We are all delighted when firms do something special to retain our business - not just being efficient and customer friendly, but also by offering volume discounts ("three for the price of two", "buy one, get one free") and loyalty discounts such as airmiles, reward cards, Nectar cards and Clubcards.
But there comes a point when such behaviour begins to trap us. A large company may, for instance, temporarily reduce certain prices so as to squeeze a smaller rival out of business. Or it may refuse to supply a customer who threatens to start buying part of their supplies from a smaller competitor. Such behaviour is, in law, abuse of significant market power and can lead to the imposition of large fines of up to 10% of turnover in all of the relevant years.
The most commonly attacked forms of abuse are listed below. They can be divided into two broad groups. Exploitative abuse enables the firm to increase its profits by exploiting its market power; a step along the road, if you like, towards having monopoly power. Exclusionary abuse is aimed at excluding or removing competitors from the market.
And it is hardly a new phenomenon. Martin Luther took a very hard line:-
Exploitative Abuse
Limiting production - perhaps by failing to expand or invest, so increasing prices and profits but disadvantaging customers who cannot easily move elsewhere.
Restriction of supply to distributors - again with a view to maintaining high prices and profits. But this is in practice often allowed. It is still possible for the manufacturers of certain goods to 'recommend' retail prices, and this can get pretty close to price-fixing. And the prices of luxury goods can be kept artificially high by restricting their availability. Very few shops are, for instance, allowed to sell Hermes scarves or Rolex watches. This is because it is felt that a manufacturer should be allowed a measure of control over its brand value - in which it has often invested very heavily.
Excessive pricing - One obvious (but hard to define) symptom of abuse of dominant position would be surprisingly high prices (and profits). Interestingly, the European Court (the CJEU) found that such pricing could be identified if prices in one country (in which the company was dominant) were much higher than in another (in which it was not). In more detail:
- the Court recognised that there is not a single method to determine whether prices are unfair.
- However a good method is to compare rates charged in neighbouring countries if the Member States taken into account present similar features (i.e.: consumption habits, economy and citizen welfare).
- Furthermore, the Court combined the above described “geographic comparison” among neighbouring countries with a wider comparison among all the Member States by using a purchasing power parity index (“PPP”) index which helps overcoming the differences between countries with heterogeneous economic conditions.

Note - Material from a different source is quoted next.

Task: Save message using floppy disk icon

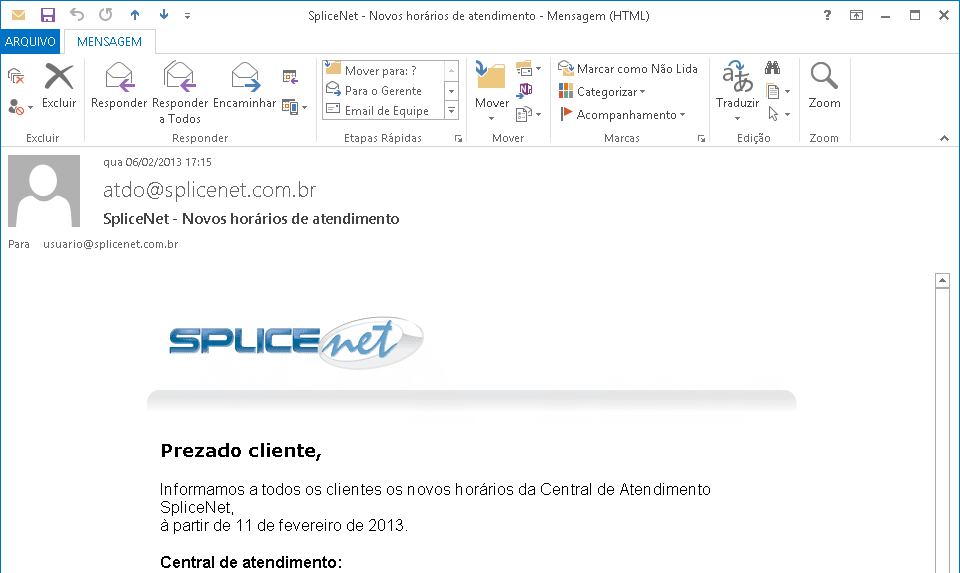Action: (x=47, y=15)
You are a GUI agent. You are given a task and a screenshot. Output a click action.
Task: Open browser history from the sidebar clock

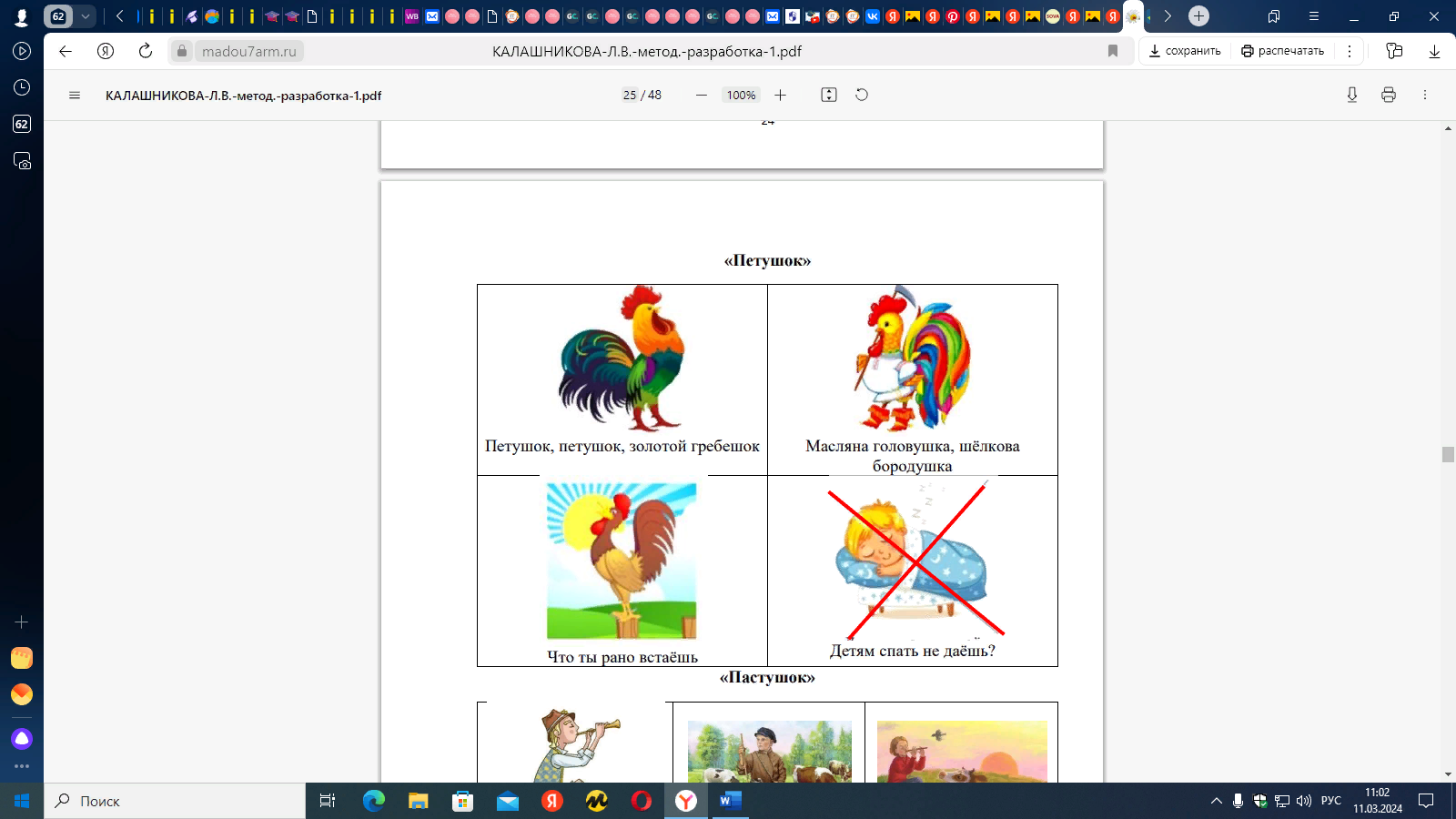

- The Court explained that in order to have an abuse of dominant position, the rates charged by a dominant undertaking is to be regarded as “appreciably higher” than those charged in another Member State. On this notion, although there is no minimum threshold above which a rate must be regarded as “appreciably higher”, the difference between prices can be qualified as “appreciable” if it is both significant and persistent. Therefore, nor temporary, neither episodic. However, filling these definitions will be a matter for the national courts.
Exclusionary Abuse
Price discrimination - offering price reductions and volume discounts to those customers who may be tempted to leave you for a competitor. [But individual banks, for instance, are not regarded as dominant in their market and so are not prohibited from offering good interest rates to new customers, whilst switching established customers to much lower rates.]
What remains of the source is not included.